### DO THIS
Starting with the line containing "Task: Open Agreement" and continuing through the line containing "click(x=808, y=685)", both included, reproduce the records with "screenshot" replaced by "screen capture" and everything else unchanged. Omit the pictures from the answer.
--- begin THE DATA ---
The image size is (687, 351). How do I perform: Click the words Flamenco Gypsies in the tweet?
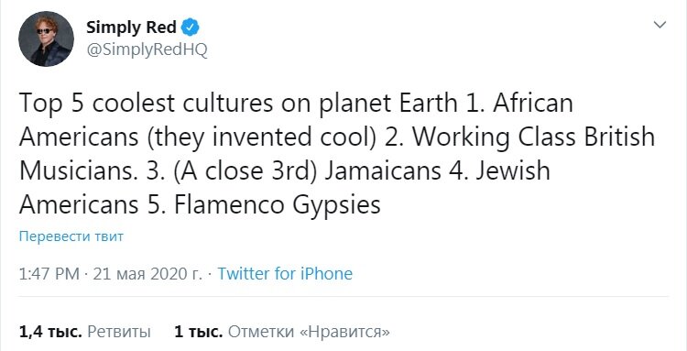pos(278,205)
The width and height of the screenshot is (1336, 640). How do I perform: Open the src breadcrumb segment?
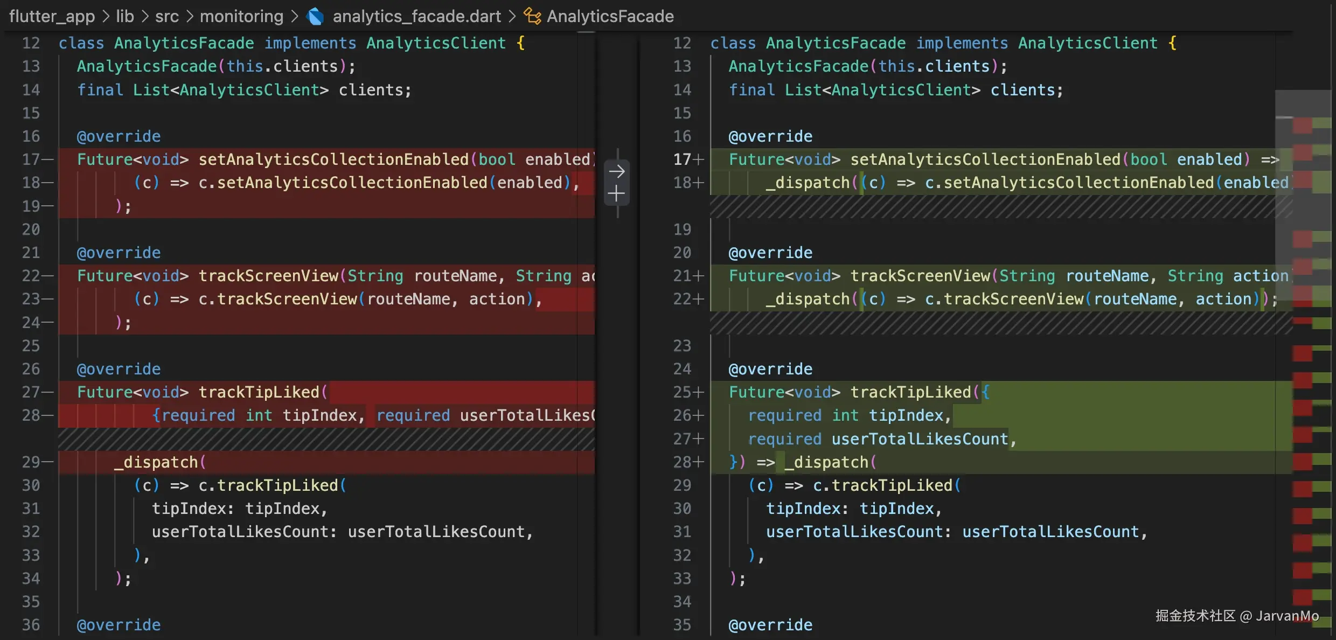pyautogui.click(x=167, y=17)
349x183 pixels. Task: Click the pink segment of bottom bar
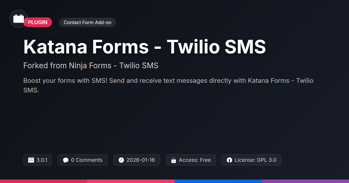[131, 181]
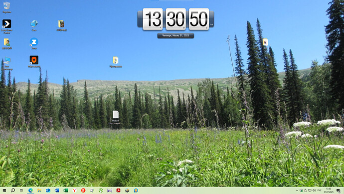Open taskbar search magnifier
Viewport: 344px width, 194px height.
13,191
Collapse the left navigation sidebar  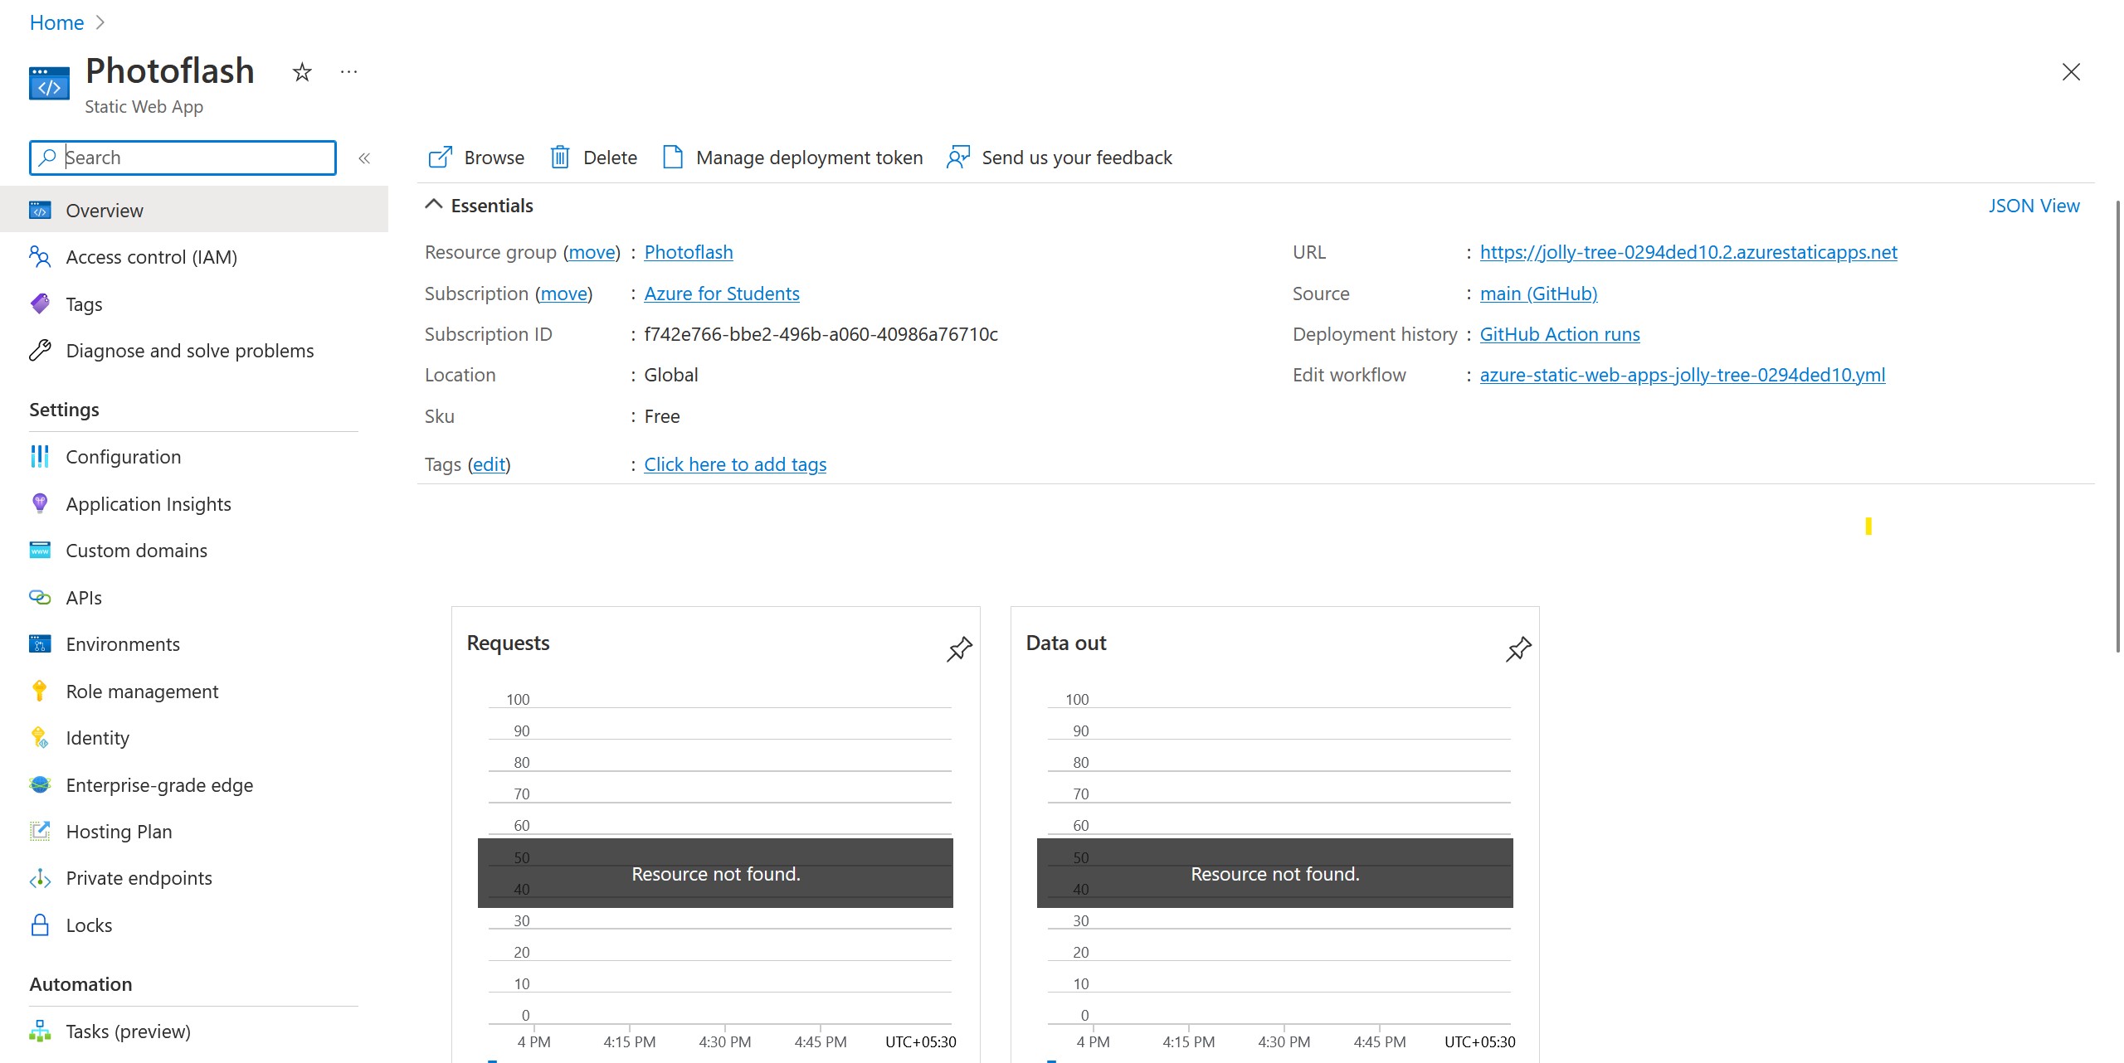coord(363,158)
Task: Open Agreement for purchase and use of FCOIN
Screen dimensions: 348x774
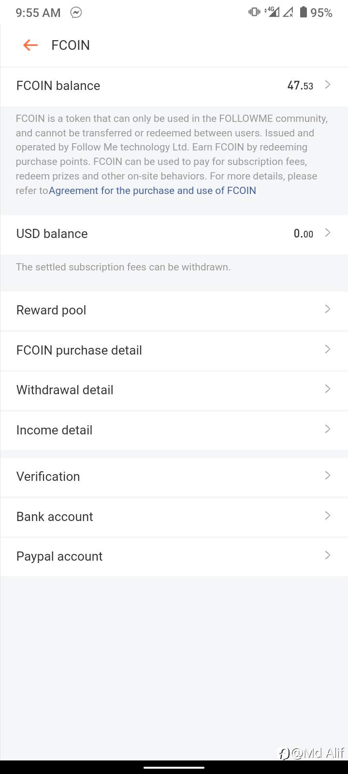Action: (x=152, y=191)
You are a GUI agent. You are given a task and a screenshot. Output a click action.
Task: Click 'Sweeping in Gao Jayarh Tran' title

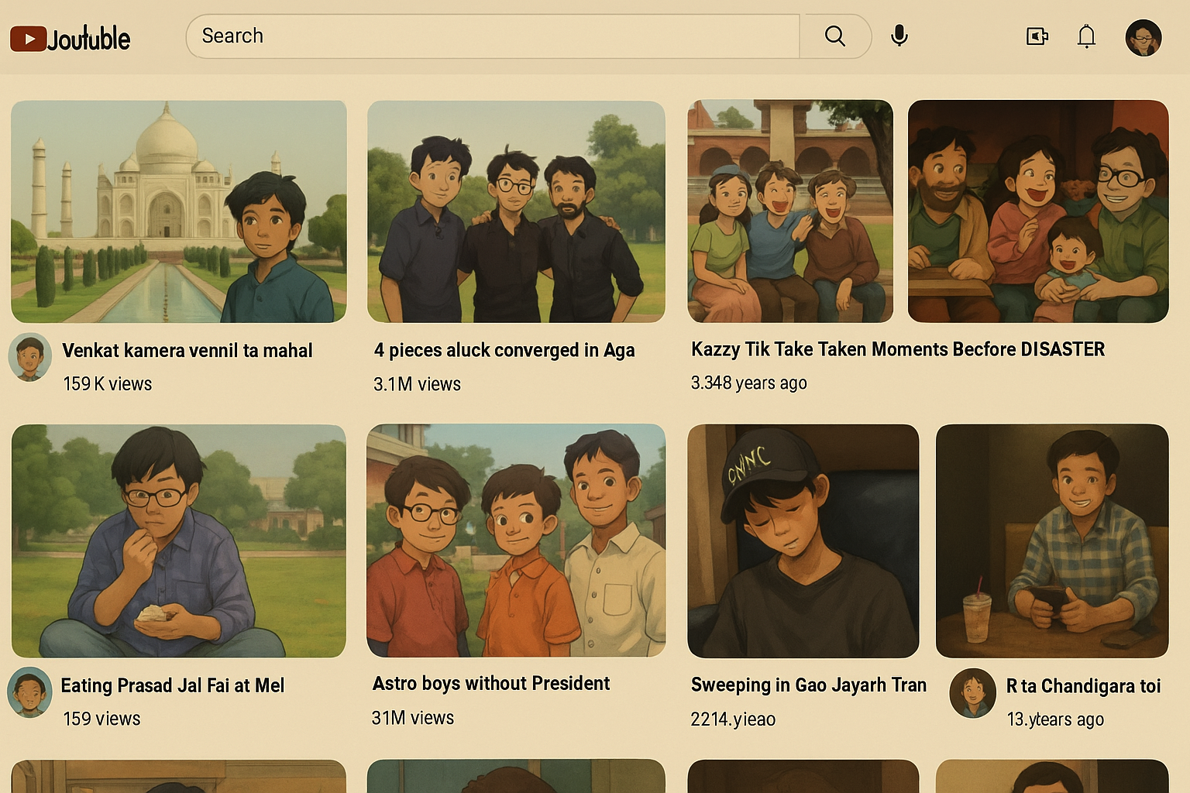click(x=808, y=685)

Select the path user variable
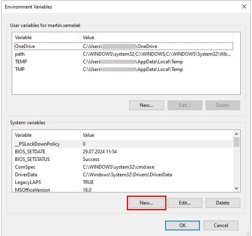20,54
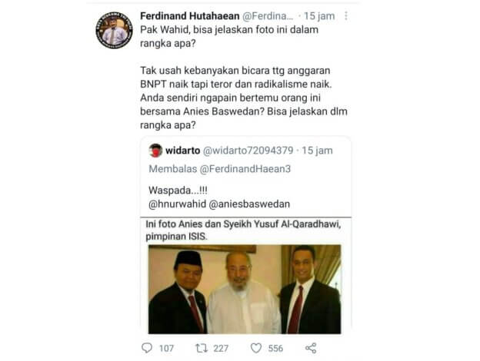Click the @FerdinandHaean3 reply mention
The height and width of the screenshot is (361, 480).
coord(245,169)
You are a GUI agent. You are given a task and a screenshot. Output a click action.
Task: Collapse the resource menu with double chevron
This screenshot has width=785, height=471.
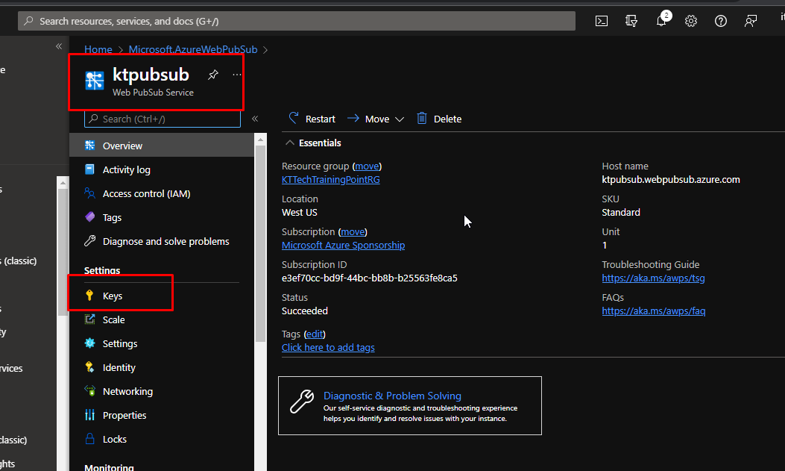[255, 119]

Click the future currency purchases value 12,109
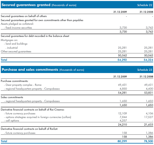tap(123, 113)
--- end THE DATA ---
### FINISHED EXERCISE
Task: Open Agreement for purchase and use of FCOIN
Screen dimensions: 348x774
Action: (x=152, y=191)
You are a GUI agent. You are given a task and a screen capture. Output a click action.
Task: Click 'Sweeping in Gao Jayarh Tran' title

click(x=808, y=685)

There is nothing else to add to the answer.